### Requirement
Swap "icon" for "button" in the lines running from the one containing "At what coordinates should I click to accomplish: Click" through the end of the material, both ends included, and change nothing else. Leave the pictures out of your answer.

### Material shown
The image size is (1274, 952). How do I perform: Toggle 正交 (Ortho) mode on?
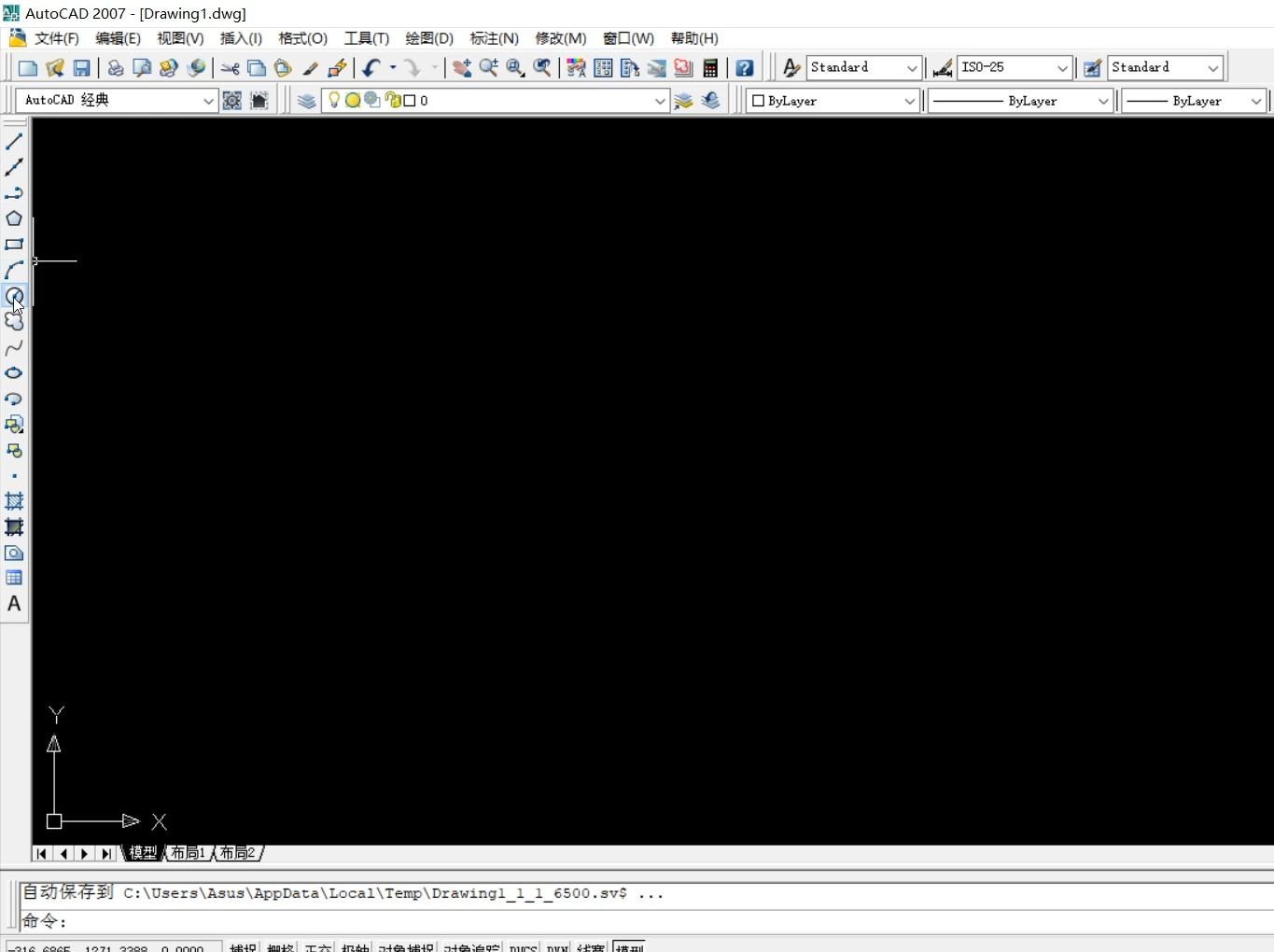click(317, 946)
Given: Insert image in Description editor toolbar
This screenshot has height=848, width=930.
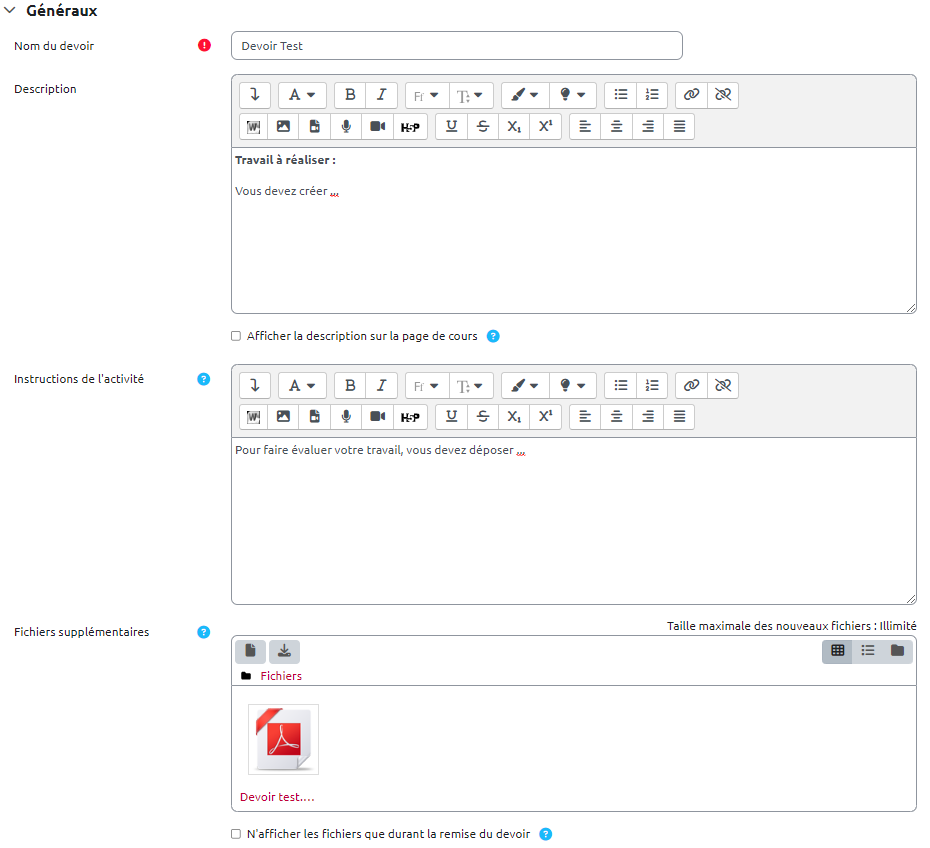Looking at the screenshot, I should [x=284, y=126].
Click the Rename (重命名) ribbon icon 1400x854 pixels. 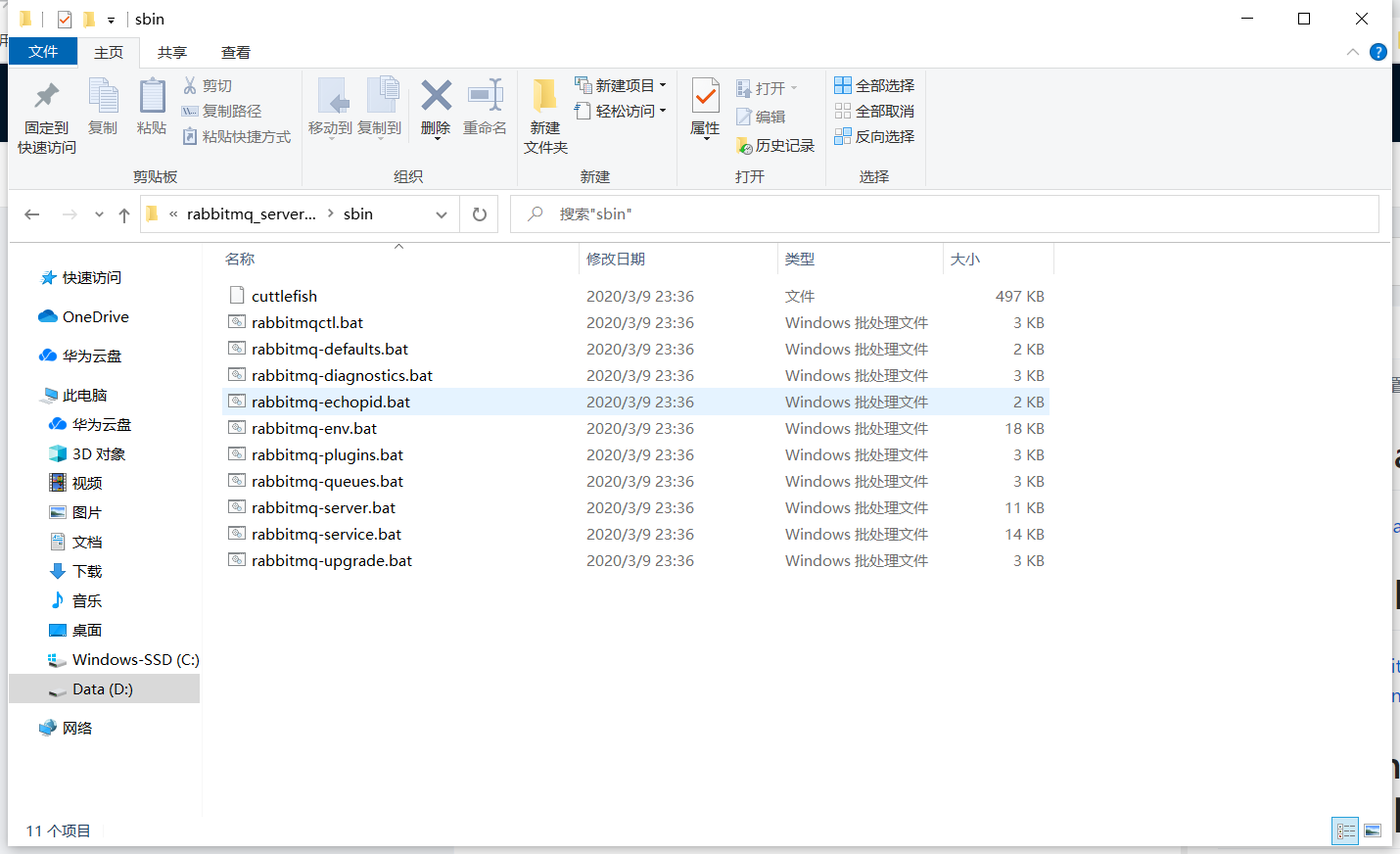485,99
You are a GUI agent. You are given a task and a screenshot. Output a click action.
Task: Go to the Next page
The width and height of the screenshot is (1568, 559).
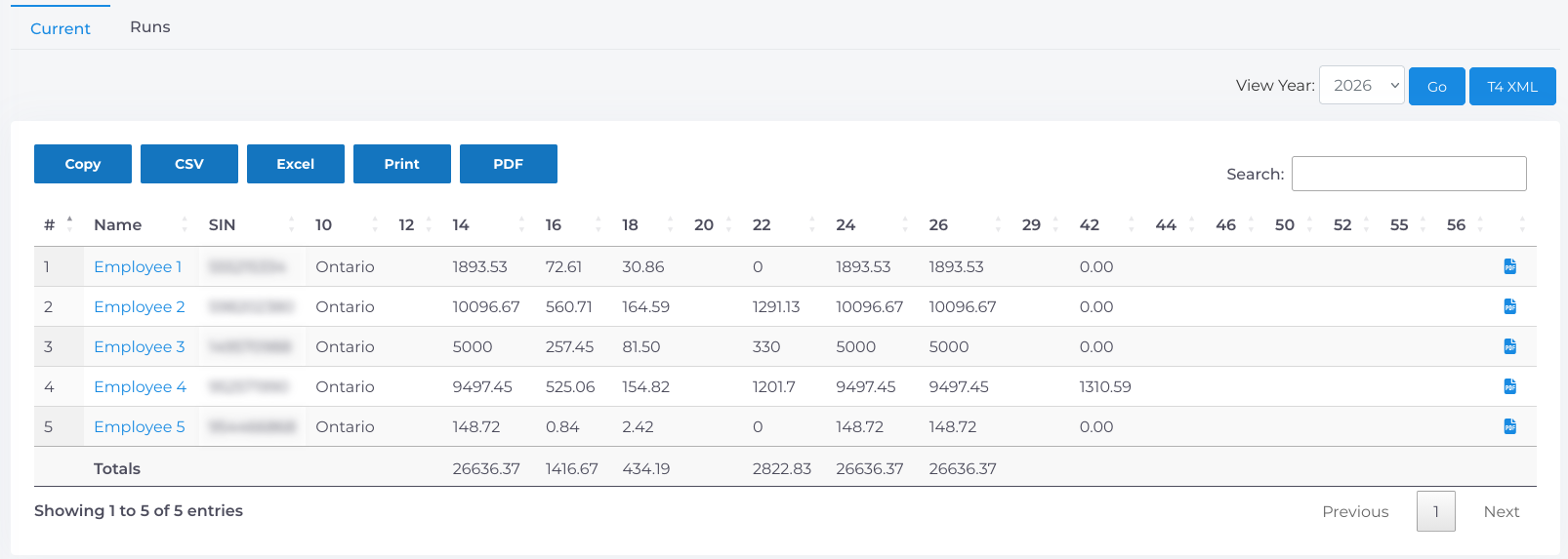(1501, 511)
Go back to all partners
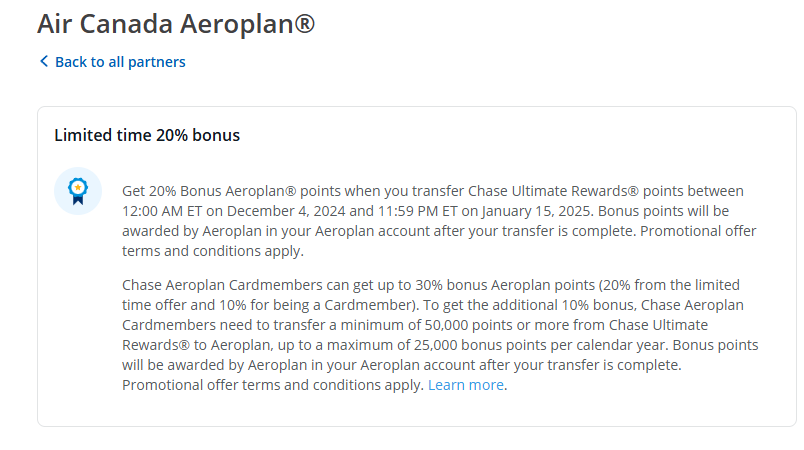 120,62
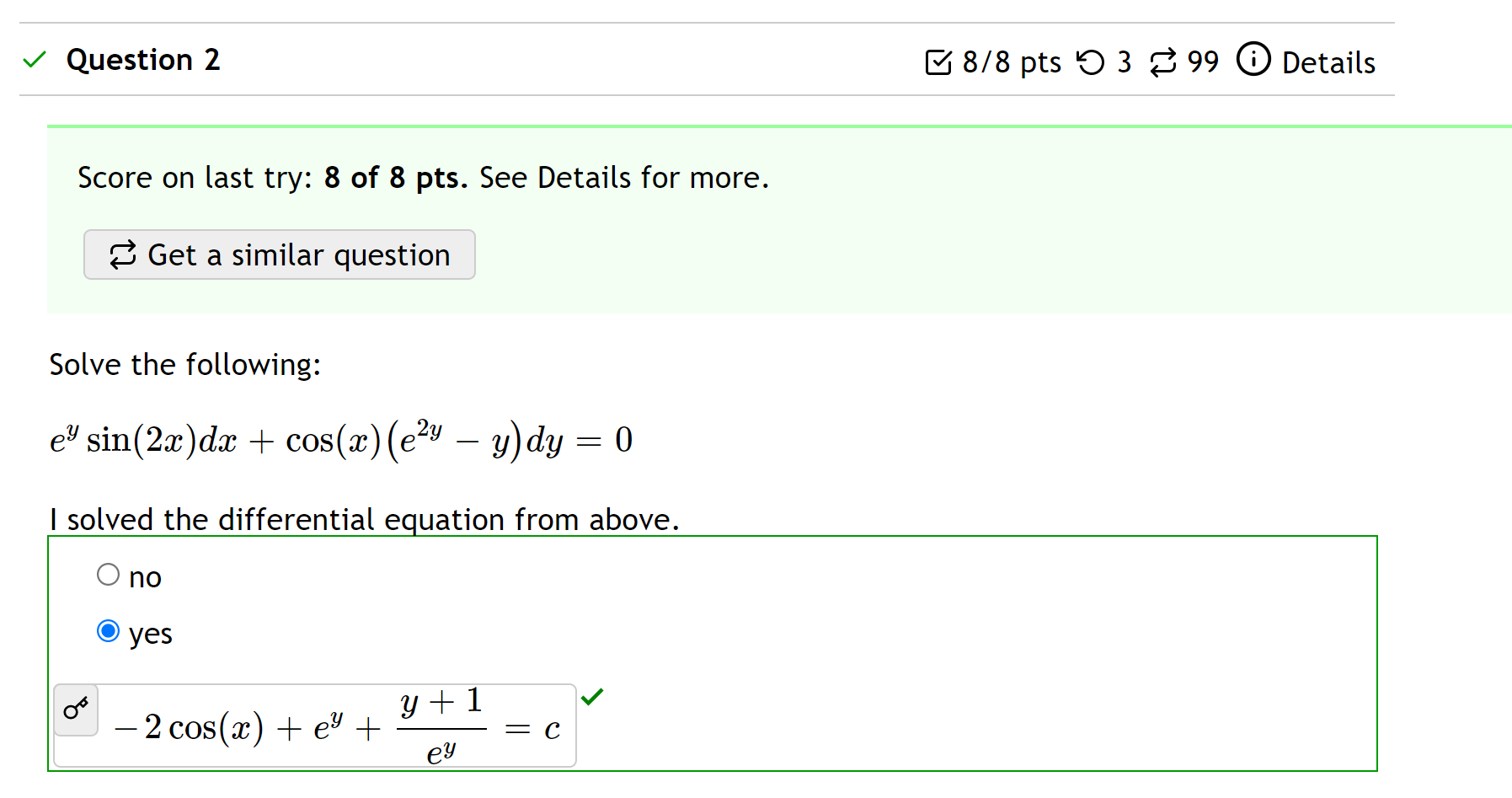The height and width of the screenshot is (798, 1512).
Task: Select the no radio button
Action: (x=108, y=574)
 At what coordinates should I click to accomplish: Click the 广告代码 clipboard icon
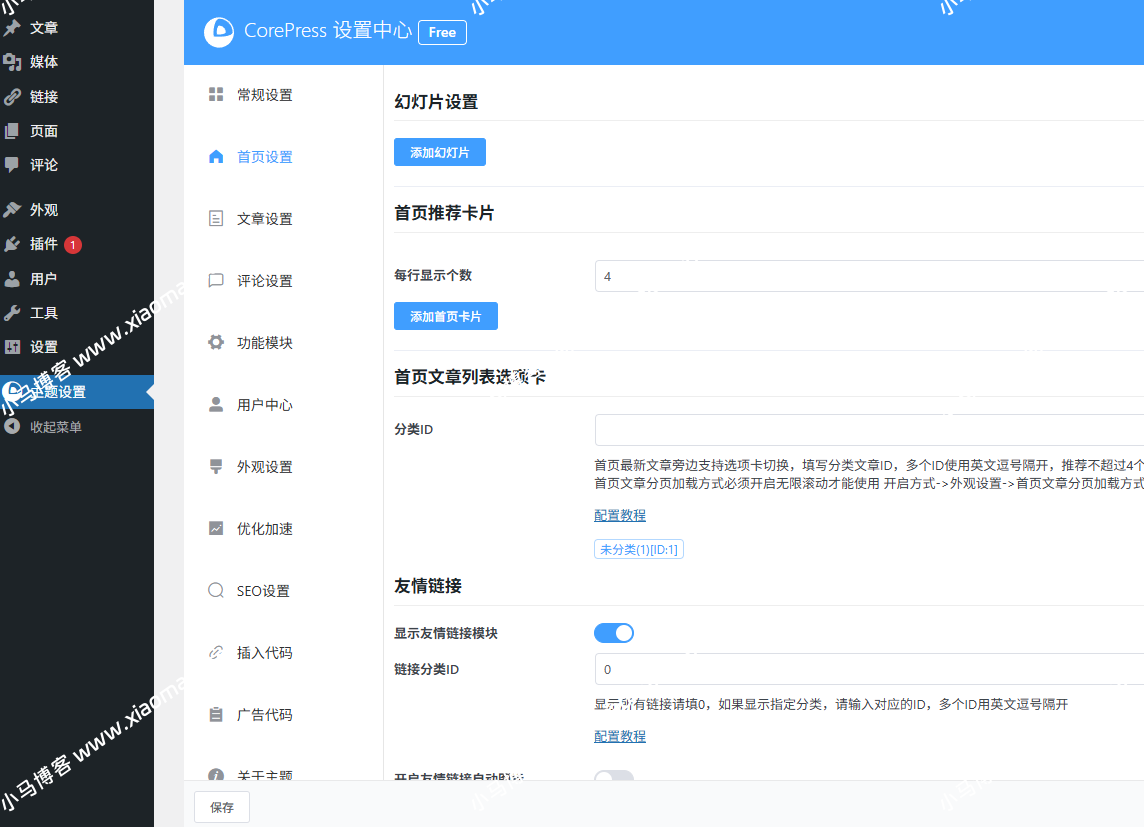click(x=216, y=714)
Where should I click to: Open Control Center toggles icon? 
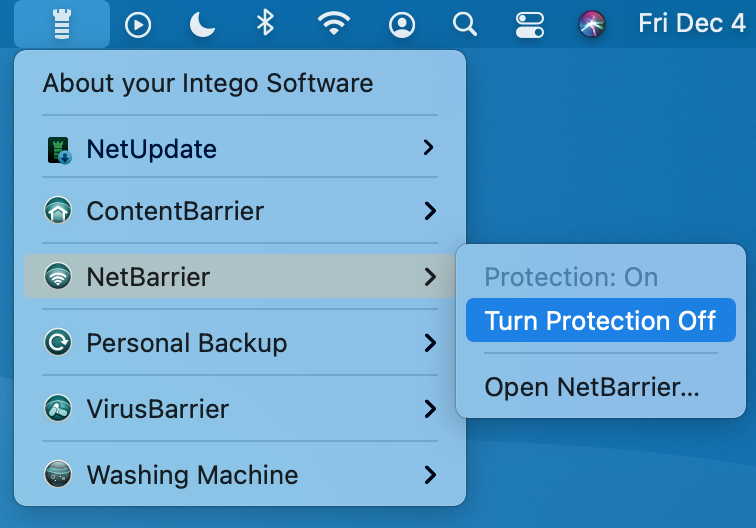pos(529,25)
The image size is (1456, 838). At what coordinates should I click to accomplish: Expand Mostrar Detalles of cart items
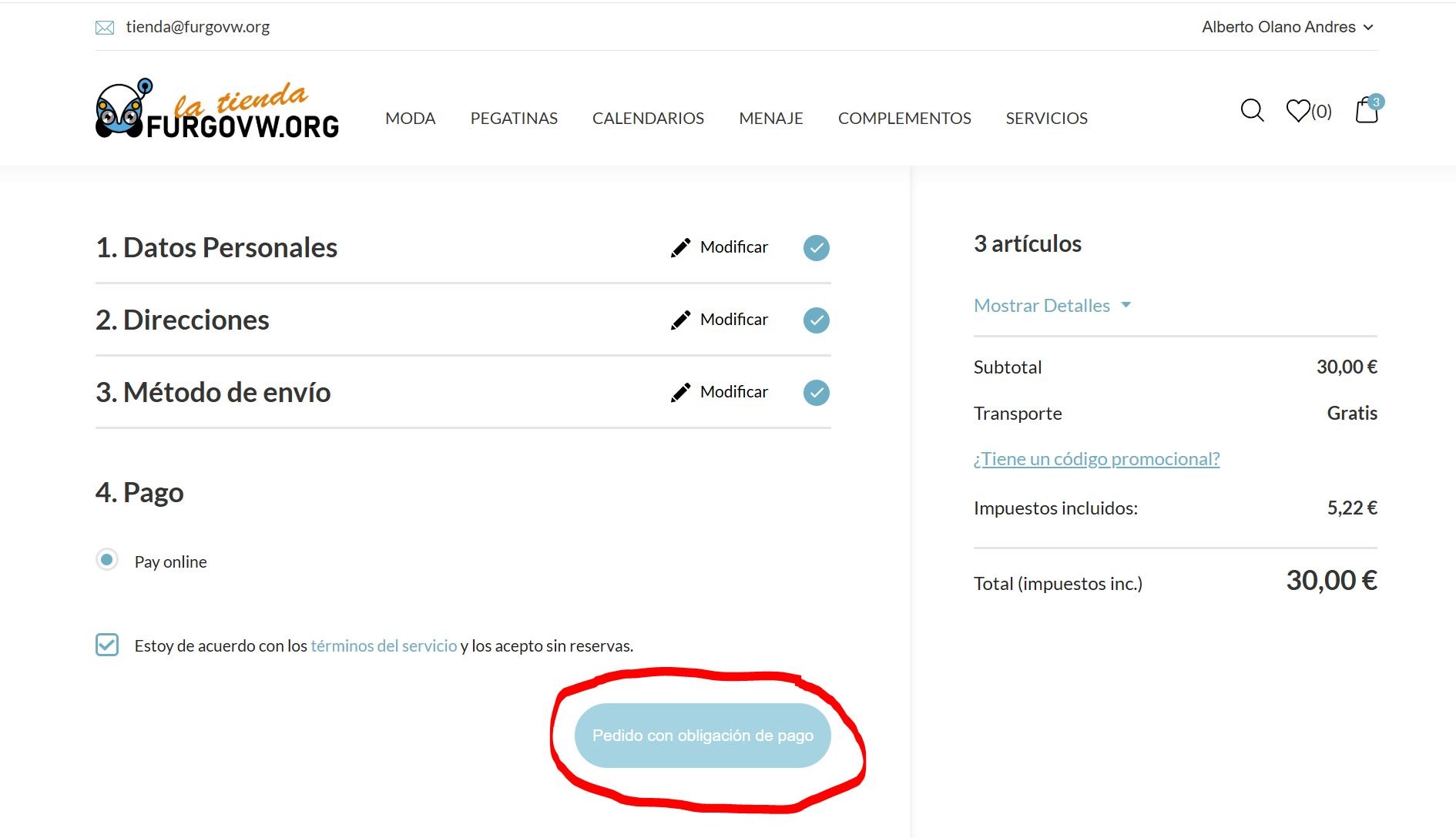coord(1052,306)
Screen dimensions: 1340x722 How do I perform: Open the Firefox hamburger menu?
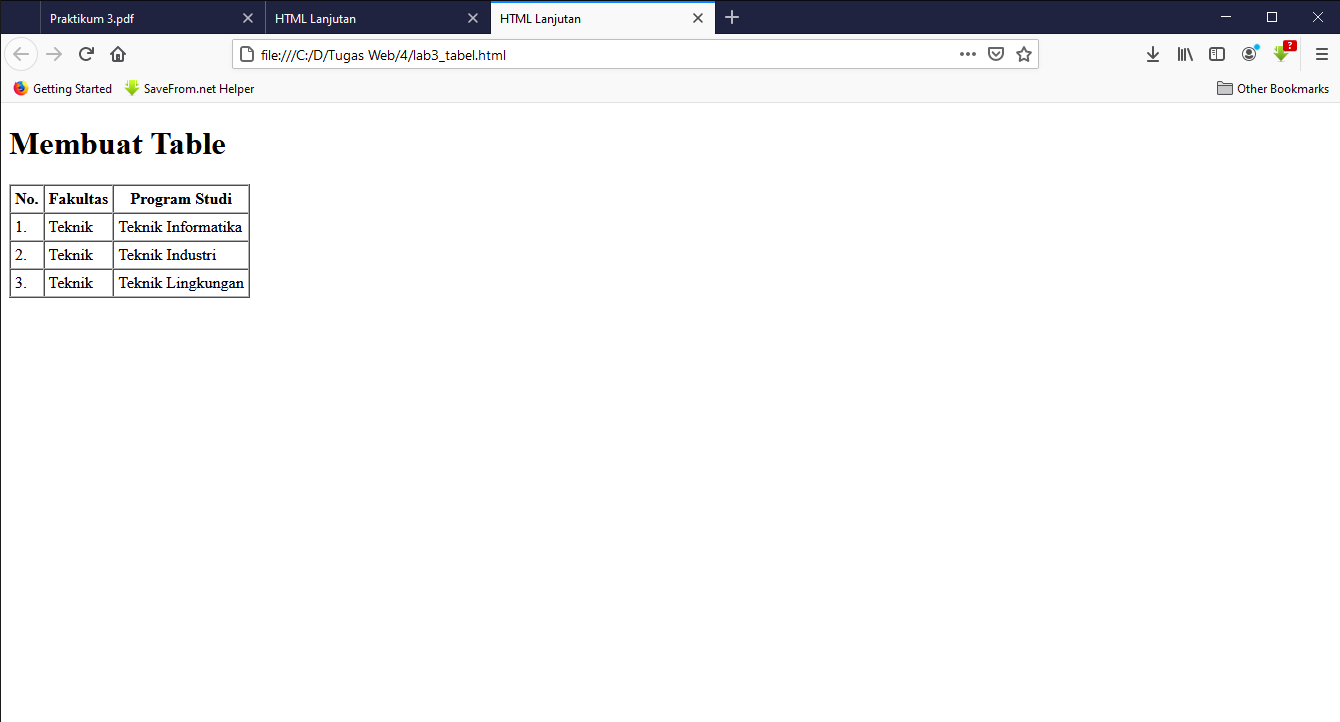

### Answer to this task
 At what coordinates should I click to accomplish: Click the 广告代码 clipboard button
click(x=216, y=714)
Where should I click to: Open Control Center toggles button? 
pos(529,25)
The image size is (1456, 838). At what coordinates should I click to accomplish: Expand Mostrar Detalles of cart items
coord(1052,306)
Screen dimensions: 1340x722 How do I perform: Open the Firefox hamburger menu?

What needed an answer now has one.